The Wallingford shoebox murder was discovered on the Sunday morning of Aug. 8, 1886. Three young men rambling through farm country happened to stumble across it.
Edward and Joseph Terrill and a friend were walking along an old logging road about three miles from the town center. Then Edward’s dog approached a wooden crate under a tangle of huckleberry bushes. Edward Terrill “thought nothing strange until his dog approached the box and acted in a strange manner, sniffing about the box and whining,” the Hartford Courant reported.
The lettering on the outside of the 30” by 12” wooden box said its contents were a half-dozen pairs of ‘machine sewed, fine stitched’ men’s shoes. But it gave off a peculiar smell. The young men pried it open and discovered a bloody dismembered male torso. Someone had wrapped it in straw and tar paper.
A medical examiner could only determine the body belonged to a healthy man, 30 to 40 years old. He had died five to 10 days earlier. Further examination found in his stomach a large quantity of arsenic – which had also caused the sensational murder of beautiful Jennie Cramer five years earlier.
Head Hunt
At first people thought the body belonged to Albert Cooley, an old soldier who had recently taken a $1,500 pension from a local slaughterhouse and then went missing. But then Cooley turned up alive.
Another theory held that an arsonist who had set a number of fires recently had turned on his accomplice. A third blamed an unidentified tramp who hung around the train station.
By September the victim’s identity was still unknown, though the woods had been searched and police had combed through files and pored over missing persons reports.
Local butchers fell under suspicion. When one butcher’s employee mysteriously disappeared, police thought he might have been the victim – until they found him alive and healthy.
On Sept. 26, a farmer found the victims’ arms and legs near the spot where the young men found the box. The had, though, never turned up.

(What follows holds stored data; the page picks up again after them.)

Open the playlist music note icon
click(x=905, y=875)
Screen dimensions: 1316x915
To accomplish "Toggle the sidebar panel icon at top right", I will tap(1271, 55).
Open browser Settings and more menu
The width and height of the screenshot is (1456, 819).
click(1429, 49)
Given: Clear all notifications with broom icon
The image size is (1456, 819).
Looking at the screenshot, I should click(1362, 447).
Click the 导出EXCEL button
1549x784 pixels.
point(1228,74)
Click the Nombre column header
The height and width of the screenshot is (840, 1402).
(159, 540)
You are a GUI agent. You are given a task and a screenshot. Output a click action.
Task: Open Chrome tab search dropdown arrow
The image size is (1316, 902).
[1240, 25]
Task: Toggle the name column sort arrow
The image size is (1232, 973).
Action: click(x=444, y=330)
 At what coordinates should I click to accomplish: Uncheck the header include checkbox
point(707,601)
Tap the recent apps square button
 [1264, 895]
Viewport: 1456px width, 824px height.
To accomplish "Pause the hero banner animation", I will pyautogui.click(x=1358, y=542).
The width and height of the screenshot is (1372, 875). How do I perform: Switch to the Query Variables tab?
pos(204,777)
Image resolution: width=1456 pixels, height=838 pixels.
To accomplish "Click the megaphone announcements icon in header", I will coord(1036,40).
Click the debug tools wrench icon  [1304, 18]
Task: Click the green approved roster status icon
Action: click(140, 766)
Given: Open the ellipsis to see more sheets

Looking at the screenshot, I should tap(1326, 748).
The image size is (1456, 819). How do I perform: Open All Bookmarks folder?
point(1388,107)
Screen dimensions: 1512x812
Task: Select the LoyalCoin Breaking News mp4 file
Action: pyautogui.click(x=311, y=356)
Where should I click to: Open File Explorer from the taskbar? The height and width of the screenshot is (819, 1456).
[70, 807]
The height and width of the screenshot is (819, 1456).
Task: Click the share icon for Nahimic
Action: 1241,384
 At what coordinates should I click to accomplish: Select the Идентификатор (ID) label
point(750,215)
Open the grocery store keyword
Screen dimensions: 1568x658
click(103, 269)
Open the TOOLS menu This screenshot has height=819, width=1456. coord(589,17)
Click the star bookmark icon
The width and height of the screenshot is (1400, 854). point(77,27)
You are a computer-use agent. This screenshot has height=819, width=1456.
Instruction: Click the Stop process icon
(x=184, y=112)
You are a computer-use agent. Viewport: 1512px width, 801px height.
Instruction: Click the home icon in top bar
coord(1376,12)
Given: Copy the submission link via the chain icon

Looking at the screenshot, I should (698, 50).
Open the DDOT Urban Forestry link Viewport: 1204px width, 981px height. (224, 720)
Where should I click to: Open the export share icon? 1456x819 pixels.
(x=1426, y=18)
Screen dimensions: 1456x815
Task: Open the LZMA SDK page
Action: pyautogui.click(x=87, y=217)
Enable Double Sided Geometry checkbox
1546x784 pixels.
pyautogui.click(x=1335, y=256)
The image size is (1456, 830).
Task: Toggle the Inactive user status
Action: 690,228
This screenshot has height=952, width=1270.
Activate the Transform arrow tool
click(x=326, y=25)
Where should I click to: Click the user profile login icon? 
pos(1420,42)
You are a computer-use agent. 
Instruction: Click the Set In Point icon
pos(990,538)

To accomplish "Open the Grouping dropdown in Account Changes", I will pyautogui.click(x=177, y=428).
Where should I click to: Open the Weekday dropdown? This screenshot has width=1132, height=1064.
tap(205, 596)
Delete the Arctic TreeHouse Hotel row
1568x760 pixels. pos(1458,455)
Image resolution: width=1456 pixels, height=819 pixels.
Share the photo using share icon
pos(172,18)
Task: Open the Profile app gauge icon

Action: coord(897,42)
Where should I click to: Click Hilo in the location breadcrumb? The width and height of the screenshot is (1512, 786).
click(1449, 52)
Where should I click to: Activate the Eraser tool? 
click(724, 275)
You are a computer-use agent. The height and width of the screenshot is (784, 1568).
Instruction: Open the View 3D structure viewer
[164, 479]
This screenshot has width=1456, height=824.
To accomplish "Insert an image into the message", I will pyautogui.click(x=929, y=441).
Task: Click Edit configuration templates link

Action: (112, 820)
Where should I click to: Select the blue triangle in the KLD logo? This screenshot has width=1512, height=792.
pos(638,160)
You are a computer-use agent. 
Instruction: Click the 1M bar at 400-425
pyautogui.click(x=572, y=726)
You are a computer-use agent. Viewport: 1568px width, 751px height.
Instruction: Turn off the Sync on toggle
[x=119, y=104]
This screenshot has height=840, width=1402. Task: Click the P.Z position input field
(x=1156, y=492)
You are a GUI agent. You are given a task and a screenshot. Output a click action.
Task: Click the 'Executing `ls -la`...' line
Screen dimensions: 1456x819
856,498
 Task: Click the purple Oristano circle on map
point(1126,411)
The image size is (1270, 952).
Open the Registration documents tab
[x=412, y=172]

Rumors circulated that the head had been found in a well, but that proved false.
Wallingford Shoebox Traced
The box itself was traced to a Fall River shoe factory, which had sent it to a shoe dealer in Chicago. The dealer had thrown it behind his store and several months later sold it to a man who disappeared. That sparked more rumors that the victim was somehow connected to the Haymarket Riots.
A local prostitute, Mabel Gage, told police she knew all about the Wallingford Shoebox Murder. Two years later she committed suicide.
A constable claimed he knew the murderer but would take the knowledge to his grave. He did.
No one ever solved the Wallingford Shoebox Murder. The old logging road where the box was found is still known as Shoebox Road.